(RAW DATA begins)

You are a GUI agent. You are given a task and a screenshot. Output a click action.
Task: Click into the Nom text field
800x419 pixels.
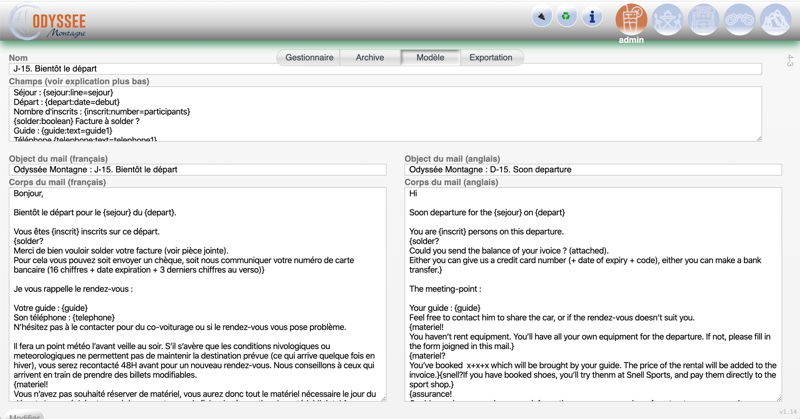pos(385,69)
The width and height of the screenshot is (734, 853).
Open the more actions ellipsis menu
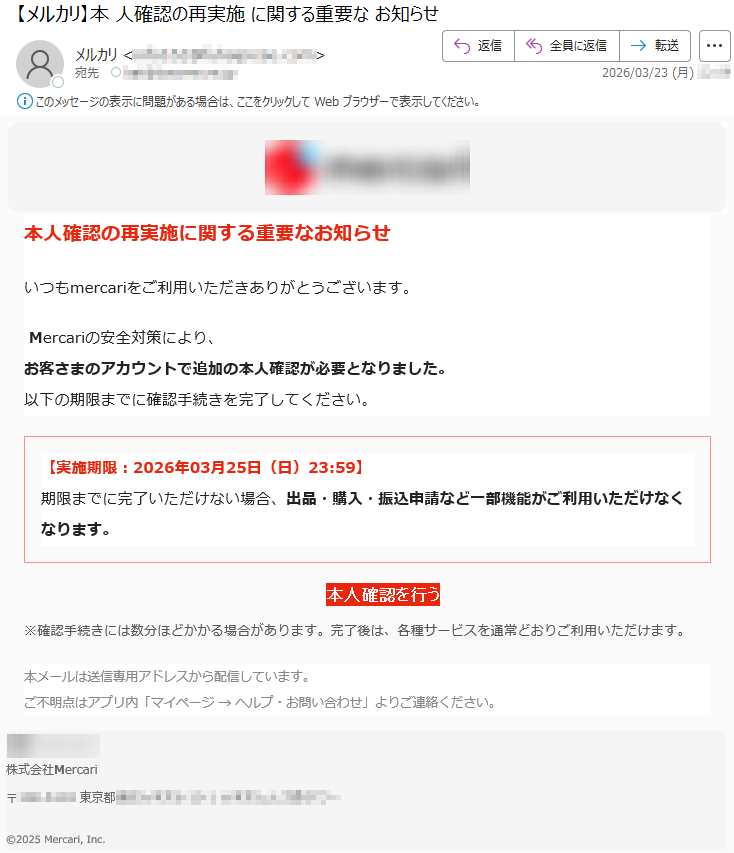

(RAW DATA ends)

Search the lines above for the string "screenshot", then show every one that has it.

You are a GUI agent. You are given a task and a screenshot. Output a click action.
The width and height of the screenshot is (734, 853).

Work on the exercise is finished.